### Exercise prompt
Tally every line in the data that has the word "agent" and report only the total.

START Records

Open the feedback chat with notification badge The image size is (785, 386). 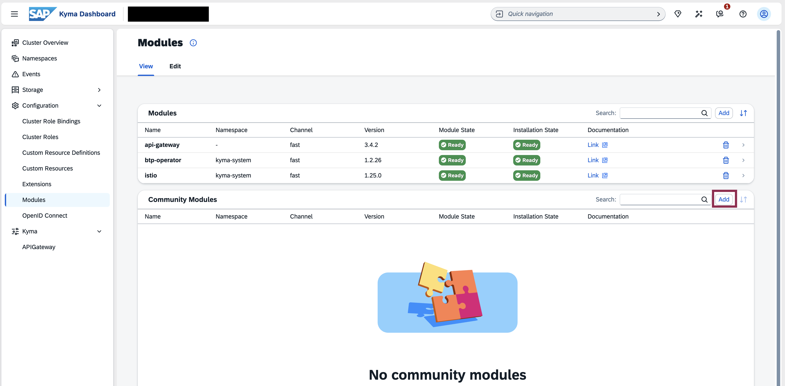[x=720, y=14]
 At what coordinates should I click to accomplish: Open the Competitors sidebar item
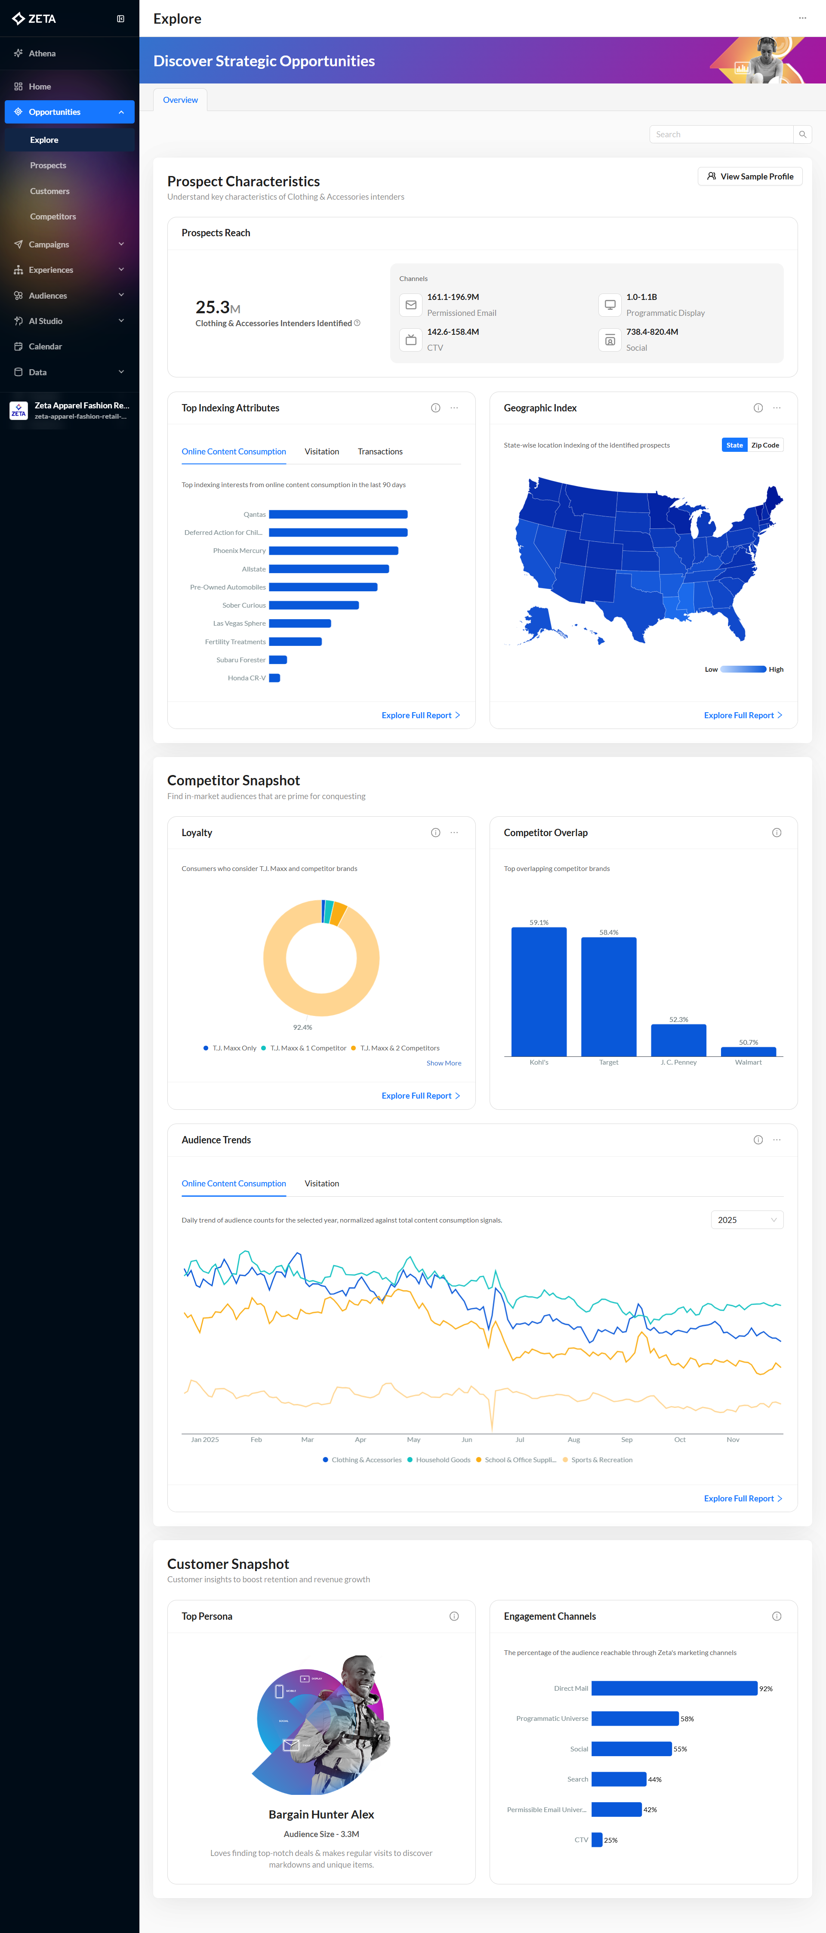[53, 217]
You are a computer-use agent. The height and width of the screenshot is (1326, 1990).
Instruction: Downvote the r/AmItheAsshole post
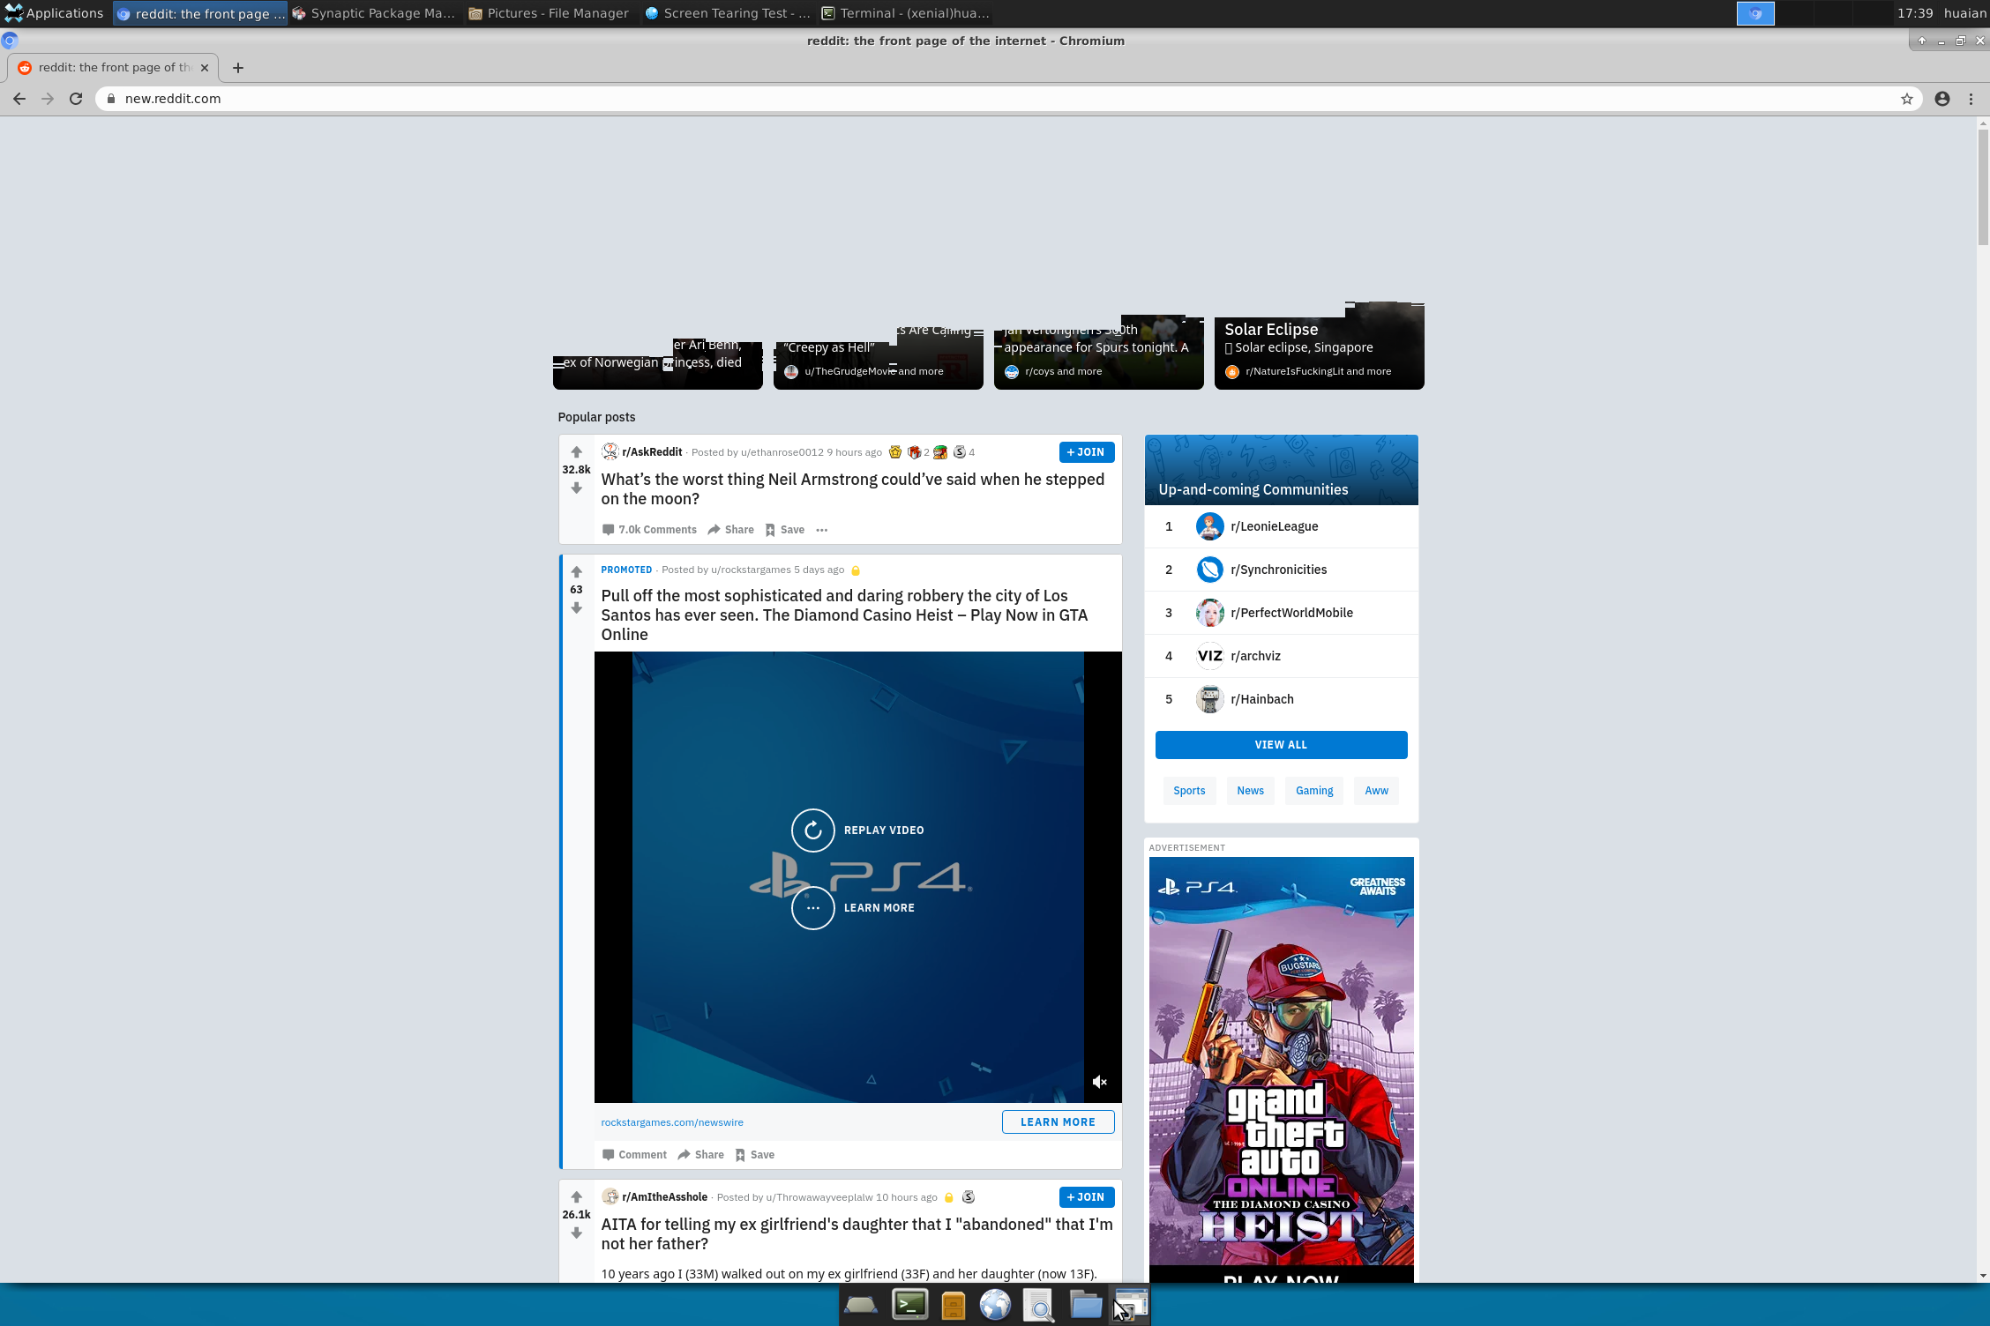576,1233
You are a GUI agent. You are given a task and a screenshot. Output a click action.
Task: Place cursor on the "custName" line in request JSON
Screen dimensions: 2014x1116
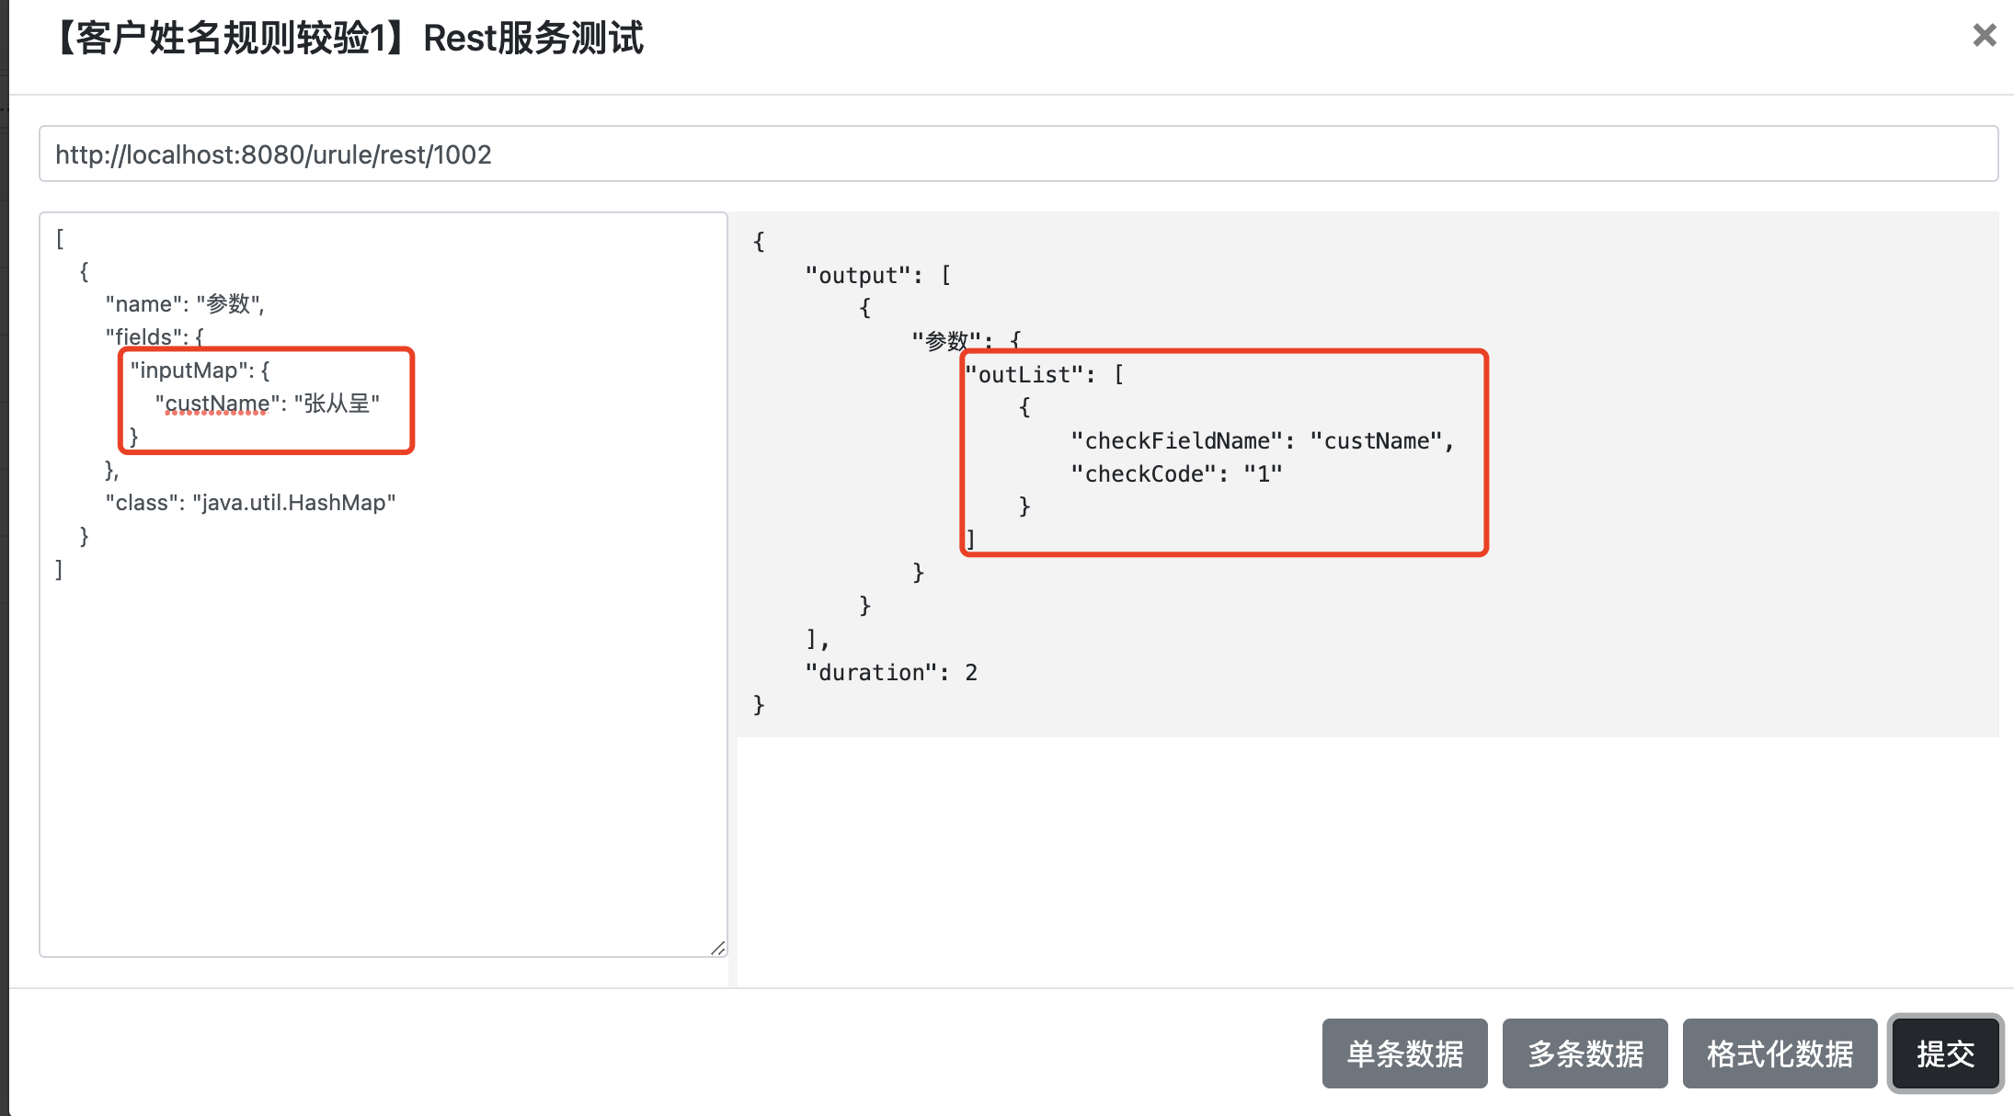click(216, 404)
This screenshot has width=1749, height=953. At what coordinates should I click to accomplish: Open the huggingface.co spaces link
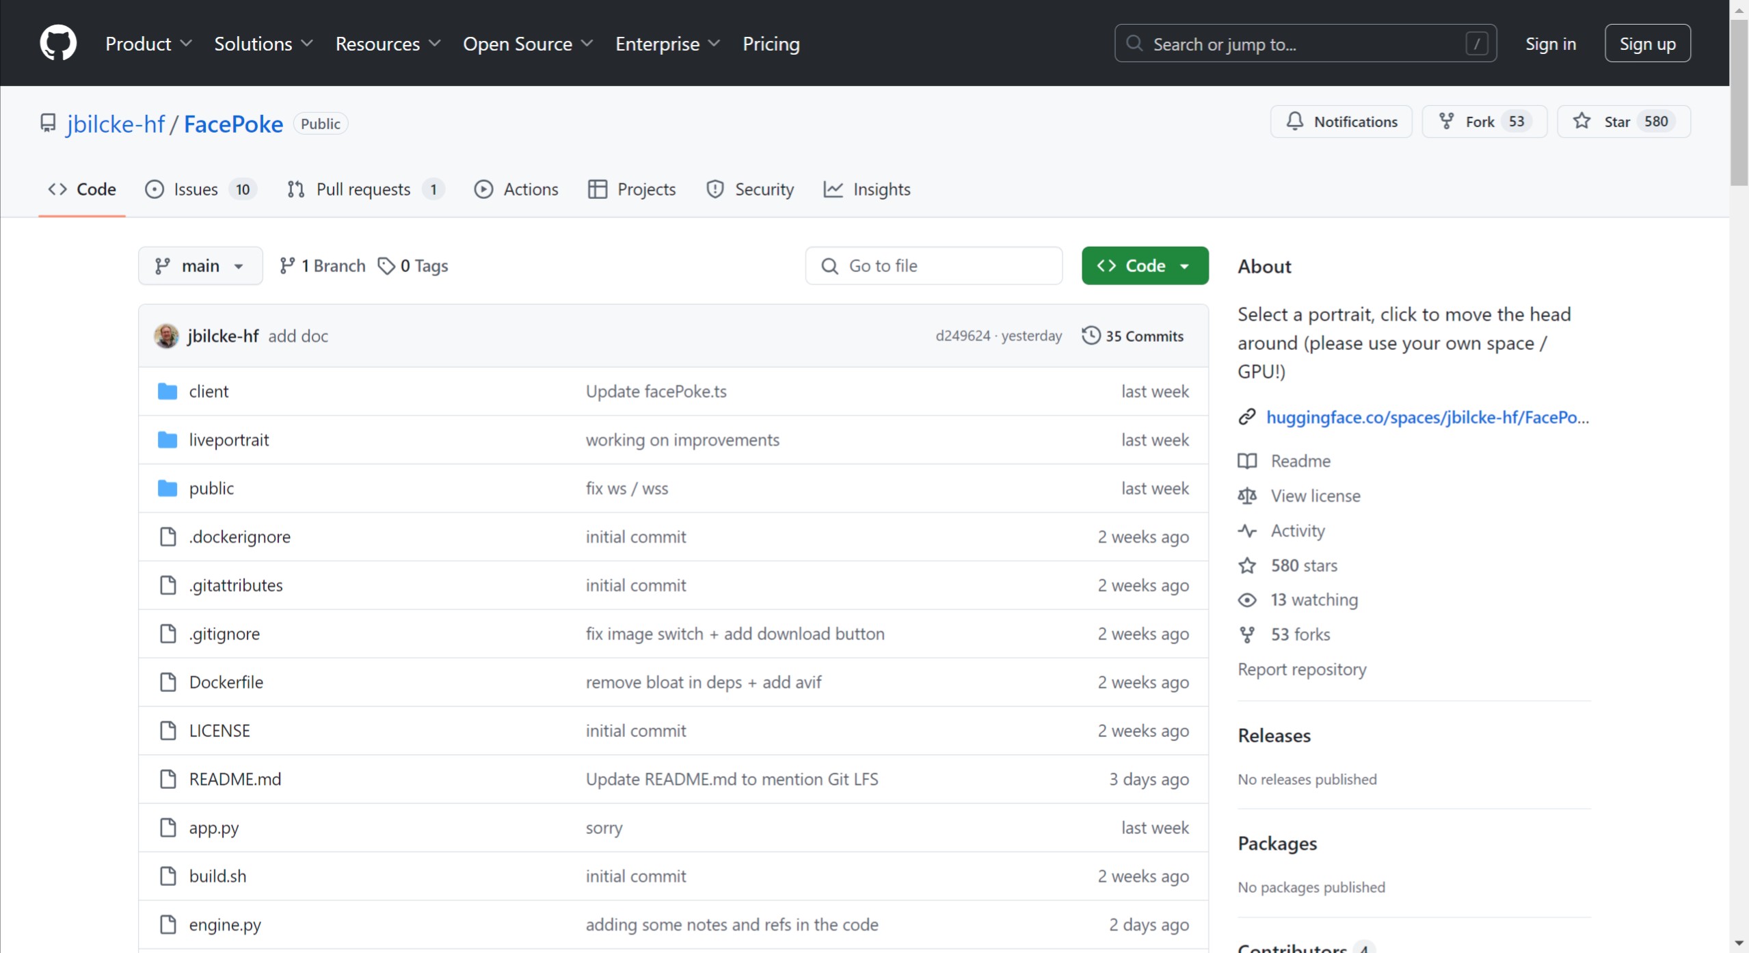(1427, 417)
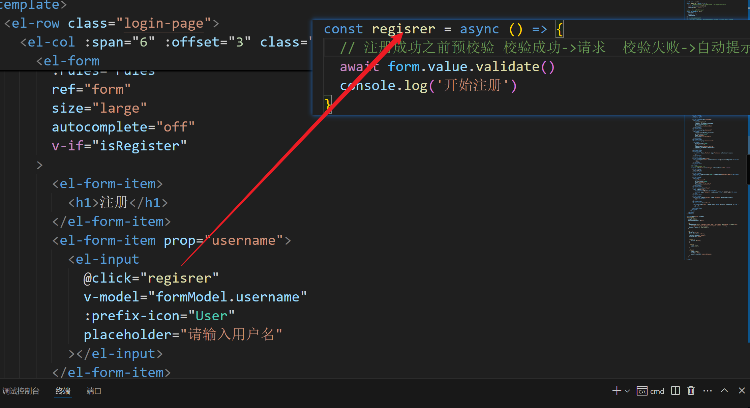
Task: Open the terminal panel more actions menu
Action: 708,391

END Records

### Written response
2